Die Versorgungsqualität steigern

Was bringen Algorithmen im Gesundheitswesen?

Eine Studie zeigt, wie der Einsatz von Algorithmen die Qualität der Gesundheitsversorgung verbessern kann; gleichzeitig müssen ethische und soziale Konsequenzen diskutiert werden.

Arzt und Patient halten sich an den Händen

Der Einsatz von Algorithmen kann die Qualität und Effizienz der Gesundheitsversorgung erhöhen.

Vergangene Woche haben Kölner Forscher im Auftrag der Bertelsmann-Stiftung eine Analyse zu den Chancen und Risiken des Einsatzes von Algorithmen in der digitalen Gesundheitsversorgung vorgelegt. Die Untersuchung soll anhand konkreter Beispiele und auf Basis einer umfassenden Literaturrecherche zeigen, dass der Einsatz von Algorithmen die Qualität und Effizienz der Gesundheitsversorgung erhöhen kann. Das interdisziplinäre Forschungsteam des Cologne Center for Ethics, Rights, Economics, and Social Sciences of Health (Ceres) der Universität zu Köln erarbeitete die Studie unter Leitung der Ethikerin Professorin Dr. Christiane Woopen.

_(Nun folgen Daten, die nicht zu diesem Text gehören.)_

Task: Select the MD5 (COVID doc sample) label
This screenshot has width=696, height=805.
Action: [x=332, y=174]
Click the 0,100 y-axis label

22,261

Die Ergebnisse der Untersuchtung: Algorithmen können beispielsweise eine verbesserte Früherkennung sowie schnellere und genauere Diagnosen ermöglichen, u.a. im Bereich psychischer Erkrankungen oder in der Onkologie. Zudem können sie medizinisches Fachpersonal von Routineaufgaben entlasten. Demgegenüber stehen allerdings auch Herausforderungen wie die schwierige Kontrollierbarkeit von automatischen Abläufen, Beschränkungen in der Leistungsfähigkeit von Algorithmen und die unklare Zuschreibung von Verantwortung für algorithmische Entscheidungen.

Wer haftet für die Entscheidungen von Algorithmen?

Die ethischen Fragestellungen, die sich aus der Anwendung von intelligenten digitalen Systemen für die einzelnen Anwender und Betroffenen, für institutionelle Akteure im Gesundheitswesen und für die Gesellschaft als Ganzes ergeben, stehen im Mittelpunkt der Analyse. Dabei handelt es sich etwa um Fragen nach Verteilungsgerechtigkeit und dem Schutz vor Diskriminierung, nach der Haftung für algorithmen-basierte Entscheidungen, nach den anstehenden Veränderungen im Verhältnis zwischen Arzt und Patient und nicht zuletzt nach dem Vertrauen in das Gesundheitssystem als solches.

Aus ihren Ergebnissen leiten die Kölner Wissenschaftler konkrete Handlungsempfehlungen ab. Dazu gehören die Etablierung einheitlicher Standards für die Verarbeitung und den Austausch von Daten sowie die Einrichtung von interdisziplinären Teams zu ethisch fundierter Planung, Programmierung, Verwendung und Kontrolle von Algorithmen. Auch sollten geeignete Aufklärungsansätze entwickelt werden, um Patienten beim Einsatz von Algorithmen eine informierte Einwilligung zu ermöglichen.

Insgesamt, so das Fazit, bedürfe es einer umfassenden, auch öffentlich geführten Diskussion über die möglichen sozialen Konsequenzen der aktuellen technologischen Entwicklungen. Es sei erforderlich, sich mit Fragen einer eigenständigen Algorithmenethik und -kontrolle auseinanderzusetzen, so die Analyse abschießend.